Il fonctionne à l’instinct, par goût, loin des académismes de la photographie. La photo l’intéresse autant par sa netteté que dans ses flous. « Je me considère plus compositeur que photographe. La photographie est comme un prolongement naturel de mon métier de réalisateur, les instruments sont les mêmes ». Il vit la photographie comme une parenthèse régénératrice, un retour aux origines de l’image. La parenté entre ses activités professionnelle et artistique se fait discrète, même s’il est possible de lire dans l’alternance de ces fragmentations une évocation de l’animation décomposée. Là encore, l’interprétation, subjective, appartient à celui qui reçoit l’œuvre.

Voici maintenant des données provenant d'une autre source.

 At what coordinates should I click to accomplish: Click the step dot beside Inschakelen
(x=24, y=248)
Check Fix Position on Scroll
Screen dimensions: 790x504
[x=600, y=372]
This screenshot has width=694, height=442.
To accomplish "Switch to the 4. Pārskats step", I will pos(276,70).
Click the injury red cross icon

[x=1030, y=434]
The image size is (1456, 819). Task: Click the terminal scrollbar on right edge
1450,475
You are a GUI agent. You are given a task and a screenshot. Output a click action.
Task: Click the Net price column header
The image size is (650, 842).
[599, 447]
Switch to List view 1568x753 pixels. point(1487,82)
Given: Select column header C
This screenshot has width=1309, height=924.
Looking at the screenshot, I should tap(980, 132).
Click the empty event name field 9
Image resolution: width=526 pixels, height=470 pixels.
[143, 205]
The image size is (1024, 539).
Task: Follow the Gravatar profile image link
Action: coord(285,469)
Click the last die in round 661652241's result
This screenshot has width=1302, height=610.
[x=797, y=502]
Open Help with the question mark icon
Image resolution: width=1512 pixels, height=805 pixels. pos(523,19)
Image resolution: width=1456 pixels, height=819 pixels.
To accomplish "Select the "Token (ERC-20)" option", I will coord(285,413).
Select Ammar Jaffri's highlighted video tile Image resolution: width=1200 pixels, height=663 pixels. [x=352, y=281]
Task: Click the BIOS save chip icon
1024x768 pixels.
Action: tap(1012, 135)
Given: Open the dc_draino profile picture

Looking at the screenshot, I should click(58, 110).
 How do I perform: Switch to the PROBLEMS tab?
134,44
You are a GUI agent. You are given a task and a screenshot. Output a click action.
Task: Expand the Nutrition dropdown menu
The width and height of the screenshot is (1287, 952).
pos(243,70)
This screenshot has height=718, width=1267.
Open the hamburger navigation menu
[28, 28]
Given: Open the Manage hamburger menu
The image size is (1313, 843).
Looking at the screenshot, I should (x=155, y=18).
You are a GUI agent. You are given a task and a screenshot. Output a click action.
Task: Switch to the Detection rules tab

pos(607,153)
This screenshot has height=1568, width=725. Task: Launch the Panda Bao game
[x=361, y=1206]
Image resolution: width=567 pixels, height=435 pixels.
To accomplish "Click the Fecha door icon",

Fixés dans la translucidité cristalline du Diasec, les tirages sont révélés sur un papier métal peu employé par les photographes et dont les propriétés accentuent les brillances. Une brillance encore enrichie par le Diasec qui au goût de Jérôme Revon, sublime l’image, la désencombre du cadre et offre un accrochage plus élégant.

De l’œuvre à la commande, il n’y a qu’un pas, plusieurs fois franchis. « Les commandes amènent une autre approche : celle qui impose de voir par l’idée que se fait l’autre du sujet ». Certaines ont d’ailleurs rejoints les collections comme Vendôme Rouge/Paris, tandis que l’une de ses compositions photographiques accueille les visiteurs du Musée Magritte à Bruxelles. Plus que la côte, se sont les coûts de fabrication qui conditionnent le prix des œuvres dont le tirage se limite à huit ou douze exemplaires, numérotés et signés. Des tirages qui devraient pour les prochaines collections se limiter à huit exemplaires, comme à l’origine de la photographie, lorsque les photographes brulaient les négatifs après le huitième tirage.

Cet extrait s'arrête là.